VOCABULARY WORDS FOR 5/9

  1. supercilious (adj)—excessively proud; arrogant

SAMPLE SENTENCE:


  1.  cajole (v)—coax; wheedle; flatter; sweet talk

SAMPLE SENTENCE:




Then, copy down this quote at the top of a blank sheet of paper:
It was an extraordinary gift of hope…such as I have never found in any other person and which it is not likely I shall ever find again.  No—Gatsby turned out all right at the end; it is what preyed on Gatsby, what foul dust floated in the wake of his dreams that temporarily close out my interest in the abortive (fruitless/without a product) sorrows and short-winded (short-lived/not lasting) elations (ecstasy) of men (HUMANS).

  1. Extraordinary—amazing—positive connotation (other words with positive connotations from passage: hope, gift, dreams, elations)—GATSBY—From these words, Gatsby is characterized as a good man.
  2. Prey—hunted (Animals that are hunted: rabbits, mice, deer—animals of innocence/purity)  This word choice illuminates Gatsby’s vulnerability, innocence, and purity.  He is the prey.  It also emphasizes Gatsby’s helplessness in the situation.
  3. It—The thing/the person—The story, although titled The Great Gatsby, is really about the “it” that preyed upon Jay Gatsby.  The narrator chooses to tell this story because he is truly bothered by what preyed upon Gatsby.  Thus, the focus of the story is the “it” and not GATSBY himself.  The “it” is what changes our narrator.  The “it” closes our narrator off from society.
  4. IT—FOUL DUST—PREDATOR—Right from the start, our narrator indicates to us that it is a battle between GOOD (GATSBY) AND BAD (IT).
  5. wake—funeral—The word “wake hints at/provides us with the image of death. It also brings to mind the image of water (waves).  It highlights the concept of the rippling effects of water.
  6. From the last section of this passage, we can see that this experience had a traumatizing effect on our narrator.  He feels that sorrows are useless and that happiness is always short-lived.
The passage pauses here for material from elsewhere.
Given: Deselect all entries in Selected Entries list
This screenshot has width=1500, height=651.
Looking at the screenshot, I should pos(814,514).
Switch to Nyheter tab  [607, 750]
3: Arthur Miller's Intention

        Read the following excerpt from an interview with Arthur Miller.  Throughout the year, we have discussed that an author writes to expose the injustices he/she sees in the world.  With this in mind, were Miller's intentions  SUCCESSFULLY AND EFFECTIVELY conveyed through The Crucible.  Use one (1) THOROUGH EXAMPLE in your response to support your claim. 

Miller’s response to why he wrote the play:
…I wished for a play that would show the sin of public terror as it divests man of conscience, of himself. I had known of the Salem witch hunt for many years before “McCarthyism” had arrived and it had always remained in inexplicable darkness to me. When I looked into it now, however, it was with the contemporary situation at my back, particularly the mystery of the handing over of conscience, which seemed to me the central and informing fact of the time. The central impulse for writing was not the social, but the interior psychological question of that guilt rising in Salem which the hysteria merely unleashed, but did not create. Consequently, the structure reflects that understanding, and it centers on John, Elizabeth, and Abigail.

NOTE: You may have to look up some of the vocabulary to truly understand Miller's point.